I was playing around with my Lagenandra ovata, when I accidentaly pulled out a small division of it. Its got a small corm, three healthy roots, one pale green leaf, one yellow-white leaf, and one on the way. What is the best way to get this guy going? The mother plant I have had for a few years. However, even though it has not died, it has never flourished either. So I figured, here I have the perfect opportunity to experiment. I want to know, what is the best culture for this guy. Thanks.


----------



## ferchu22 (Oct 27, 2007)

Hi Khamul1of9: Once I've planted a little piece of rhizome of C. x willisi with some little roots and without leaves, and after 2 month, it brought some runners and little plantlets.

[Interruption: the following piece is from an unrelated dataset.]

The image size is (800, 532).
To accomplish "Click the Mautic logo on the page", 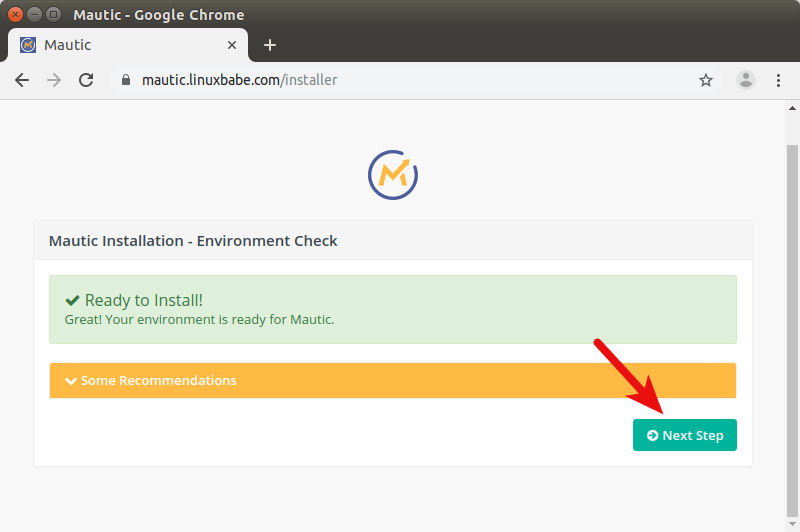I will point(392,175).
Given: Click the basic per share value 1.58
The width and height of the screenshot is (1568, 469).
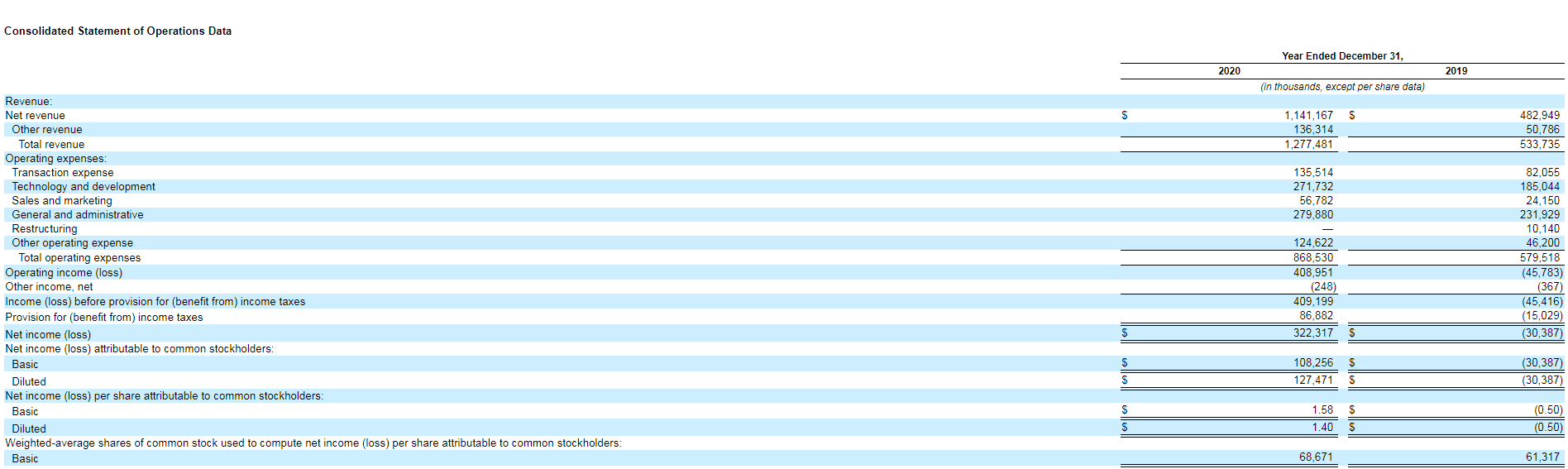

But maybe I suppose the lagenandra is a slower grower (my L. thwaitesii is doing slow). To recover small plantlets or small pieces of rhizome, I use a moss bed, put the pieces there, and then cover with moss again, all of these inside the emersed setup. Some pictures about that:


















I've copied this method from Xema's blog 

Regards


----------



## Khamul1of9 (Oct 25, 2005)

Thanks!!!!


----------



## Ghazanfar Ghori (Jan 27, 2004)

Yep -that's a good way to get small plantlets going for sure.


----------